Thanks for the datapoint! Mini Coopers are actually really heavy, right? I've heard the reason that they have relatively low fuel efficiency is because of the weight.


comparative vehicle weight isn't as much of an issue as your own momentum isn't so much in the equation.


It's been a while since high school physics, but this sounds wrong to me. Isn't more inertia better than less, when your momentum is negligible? I'm worried (however irrationally) about getting plowed into by an SUV. I hate SUVs, minvans, and all that crossover nonsense, so I want to be wrong on this, but presumably we would fare better if we had an SUV of our own?
posted by anotherpanacea at 11:39 AM on November 13, 2012


Mini Coopers are actually really heavy, right? I've heard the reason that they have relatively low fuel efficiency is because of the weight.
Sorry, neither of your points here are correct.

According to cars.com's vehicle comparison utility, a 2012 Mini Cooper gets 29/37mpg, beating a 2012 Civic (2 door EX) which gets 28/36mpg and a 2012 GTI (2 door) which gets 21/31mpg.

According to the same site, a Mini Cooper weighs 132 pounds less than a Civic and 467 pounds less than a GTI, that's a 15% difference in weight!
posted by Brian Puccio at 12:02 PM on November 13, 2012


Isn't more inertia better than less, when your momentum is negligible?

It's swings and roundabouts in a crash, to be honest. More weight and inertia means your car has to crumple to absorb the impact, less weight and inertia means your car is more likely to be moved out of the way, in which case if you have side airbags to reduce whiplash or hitting something solid when you are moved sideways, it's not that different.

So you could say that if you get hit by an SUV, then your small car will crumple a little, then slide away from the SUV. If you had an SUV, then your car would crumple more and not move away. But your smaller car is much more capable of avoiding an accident in the first place than an SUV.

If you get hit by a tractor trailer, then your little car will likely bounce off (or be more inclined to) or crumple a lot. Your SUV will just crumple a lot. Your small car also was much more capable of avoiding the accident in the first place.

Crash safety is not just a case of 'this is better than that' because of the massive variables involved and the hugely different energy pulses in the kinds of accident you can have. Bigger is not always better, unless you know you are going to be hit by something bigger than you. Even then it isn't always a linear scale - if something is MUCH bigger than you, then having a slightly bigger car ay make no difference or be worse.

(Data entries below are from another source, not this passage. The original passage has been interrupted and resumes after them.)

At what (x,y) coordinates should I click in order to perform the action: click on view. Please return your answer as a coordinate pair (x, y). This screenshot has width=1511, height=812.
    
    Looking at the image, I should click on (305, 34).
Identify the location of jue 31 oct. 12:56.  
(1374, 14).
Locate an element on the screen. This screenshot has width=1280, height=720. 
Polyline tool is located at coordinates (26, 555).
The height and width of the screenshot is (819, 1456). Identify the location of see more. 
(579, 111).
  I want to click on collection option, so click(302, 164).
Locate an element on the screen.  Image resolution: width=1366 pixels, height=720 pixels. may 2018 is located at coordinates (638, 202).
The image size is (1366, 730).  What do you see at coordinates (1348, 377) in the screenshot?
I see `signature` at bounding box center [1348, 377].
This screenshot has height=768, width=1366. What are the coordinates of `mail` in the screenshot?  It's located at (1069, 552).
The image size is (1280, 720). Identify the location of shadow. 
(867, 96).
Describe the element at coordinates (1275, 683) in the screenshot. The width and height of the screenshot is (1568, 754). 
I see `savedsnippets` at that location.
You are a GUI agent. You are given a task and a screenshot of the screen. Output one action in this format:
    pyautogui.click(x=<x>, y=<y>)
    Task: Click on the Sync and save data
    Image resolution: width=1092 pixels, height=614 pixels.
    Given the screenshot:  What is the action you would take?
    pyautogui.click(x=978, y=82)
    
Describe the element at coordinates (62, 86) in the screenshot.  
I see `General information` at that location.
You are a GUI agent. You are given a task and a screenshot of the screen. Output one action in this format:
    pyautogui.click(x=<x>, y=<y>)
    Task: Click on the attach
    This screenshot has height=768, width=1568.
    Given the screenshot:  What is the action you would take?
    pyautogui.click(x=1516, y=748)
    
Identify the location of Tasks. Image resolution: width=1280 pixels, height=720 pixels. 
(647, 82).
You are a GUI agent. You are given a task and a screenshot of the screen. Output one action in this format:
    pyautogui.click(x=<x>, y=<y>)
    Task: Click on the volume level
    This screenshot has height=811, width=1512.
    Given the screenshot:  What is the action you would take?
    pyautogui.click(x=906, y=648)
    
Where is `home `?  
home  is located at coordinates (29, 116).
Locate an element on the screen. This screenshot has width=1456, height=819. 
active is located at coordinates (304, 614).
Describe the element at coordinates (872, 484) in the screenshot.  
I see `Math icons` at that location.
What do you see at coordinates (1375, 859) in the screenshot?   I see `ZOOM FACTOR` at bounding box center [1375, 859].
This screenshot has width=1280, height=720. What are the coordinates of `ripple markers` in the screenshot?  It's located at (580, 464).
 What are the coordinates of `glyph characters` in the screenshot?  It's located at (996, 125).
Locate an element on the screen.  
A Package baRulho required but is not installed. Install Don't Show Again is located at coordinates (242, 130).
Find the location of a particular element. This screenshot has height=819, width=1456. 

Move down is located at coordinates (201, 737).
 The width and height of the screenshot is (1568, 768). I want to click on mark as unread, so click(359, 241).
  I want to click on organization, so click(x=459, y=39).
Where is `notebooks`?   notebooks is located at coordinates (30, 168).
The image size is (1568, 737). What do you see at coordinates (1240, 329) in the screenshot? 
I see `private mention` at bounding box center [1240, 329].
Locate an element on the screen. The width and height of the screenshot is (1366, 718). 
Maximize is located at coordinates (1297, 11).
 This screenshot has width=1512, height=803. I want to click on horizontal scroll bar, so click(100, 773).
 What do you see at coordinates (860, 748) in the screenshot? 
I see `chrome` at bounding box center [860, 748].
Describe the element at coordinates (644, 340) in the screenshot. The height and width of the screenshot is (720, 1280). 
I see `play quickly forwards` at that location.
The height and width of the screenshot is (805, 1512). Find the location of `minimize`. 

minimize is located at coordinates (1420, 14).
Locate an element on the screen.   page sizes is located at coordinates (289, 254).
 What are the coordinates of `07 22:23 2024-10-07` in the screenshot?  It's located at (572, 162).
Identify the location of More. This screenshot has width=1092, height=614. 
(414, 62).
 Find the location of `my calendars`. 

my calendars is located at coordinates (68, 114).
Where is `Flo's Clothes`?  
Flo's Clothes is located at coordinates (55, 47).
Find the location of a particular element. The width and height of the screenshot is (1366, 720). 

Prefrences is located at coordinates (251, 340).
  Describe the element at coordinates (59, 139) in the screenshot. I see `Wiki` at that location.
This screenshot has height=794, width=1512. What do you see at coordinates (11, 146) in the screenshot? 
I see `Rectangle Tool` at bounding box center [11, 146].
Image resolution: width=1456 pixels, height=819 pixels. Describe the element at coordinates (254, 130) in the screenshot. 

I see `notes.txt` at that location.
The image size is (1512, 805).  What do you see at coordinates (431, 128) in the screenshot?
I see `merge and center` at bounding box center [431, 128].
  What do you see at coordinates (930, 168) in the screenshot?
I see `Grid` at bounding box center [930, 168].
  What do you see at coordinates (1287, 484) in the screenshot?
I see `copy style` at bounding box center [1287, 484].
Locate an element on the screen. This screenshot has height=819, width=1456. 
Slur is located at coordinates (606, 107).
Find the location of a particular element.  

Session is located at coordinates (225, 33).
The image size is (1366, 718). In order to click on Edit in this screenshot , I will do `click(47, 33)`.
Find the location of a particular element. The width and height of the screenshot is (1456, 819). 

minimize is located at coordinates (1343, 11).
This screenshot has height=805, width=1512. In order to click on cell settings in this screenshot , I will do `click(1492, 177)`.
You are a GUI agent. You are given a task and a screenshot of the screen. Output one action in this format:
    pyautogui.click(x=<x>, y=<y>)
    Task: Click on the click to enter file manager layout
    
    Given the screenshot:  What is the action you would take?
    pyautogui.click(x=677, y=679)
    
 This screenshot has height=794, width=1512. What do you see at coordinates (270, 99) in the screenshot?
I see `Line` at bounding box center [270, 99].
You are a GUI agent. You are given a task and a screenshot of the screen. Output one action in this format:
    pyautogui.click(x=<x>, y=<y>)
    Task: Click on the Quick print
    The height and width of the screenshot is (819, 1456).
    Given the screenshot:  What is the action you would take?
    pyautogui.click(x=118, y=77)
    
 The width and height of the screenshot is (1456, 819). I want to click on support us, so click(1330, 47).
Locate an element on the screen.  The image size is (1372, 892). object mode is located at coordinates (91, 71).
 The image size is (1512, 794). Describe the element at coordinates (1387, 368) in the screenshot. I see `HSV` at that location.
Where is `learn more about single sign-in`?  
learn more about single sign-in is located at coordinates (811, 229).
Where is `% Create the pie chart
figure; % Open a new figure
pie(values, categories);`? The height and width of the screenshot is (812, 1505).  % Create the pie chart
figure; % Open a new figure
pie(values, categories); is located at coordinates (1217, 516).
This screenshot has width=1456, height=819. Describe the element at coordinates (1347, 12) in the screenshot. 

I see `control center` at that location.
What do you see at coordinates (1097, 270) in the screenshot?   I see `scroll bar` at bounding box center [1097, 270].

The only safe answer is to have the BIGGEST car on the road with good crash safety. So buy a tank with internal air bags. That is really the only way to make sure you have the best odds. Otherwise, you need to consider the likelihood that having the same crash again is phenomenally unlikely and just pick a good crash test rating for the size of car you need. That's the only answer there is; everything else is over-thinking, frankly.
posted by Brockles at 12:14 PM on November 13, 2012


very small cars do poorly on ice

I haven't heard this. In any event, ice can be dealt with by driving at appropriate speeds and, more importantly, getting good winter tires, like the Michelin X-Ice Xi3.

My wife was t-boned by a Saudi prince ignoring stop signs in a brand new convertible a few years back

I agree that convertibles are not the best choice for passive safety in side impacts. However, small cars can do as well in side impacts as large ones, and side-impact scores in side crashes are directly comparable across weight classes, because there's no advantage to being in a heavier car; what matters are the side-impact structures in the door and frame, your seating position, and the way the airbags deploy. The advantage of an SUV in a side impact from another SUV would be your seating position - better to have your head clear of the other SUV's bumper. The IIHS tests side impacts simulating an SUV/pickup bumper for that reason.
posted by Dasein at 3:14 PM on November 13, 2012


To be clear, my wife was driving an ancient Honda Civic hatchback. The prince was the one in the convertible. Since it was brand new, apparently, he didn't have car insurance, so there was no one domestic for us to sue. Yes, I am bitter.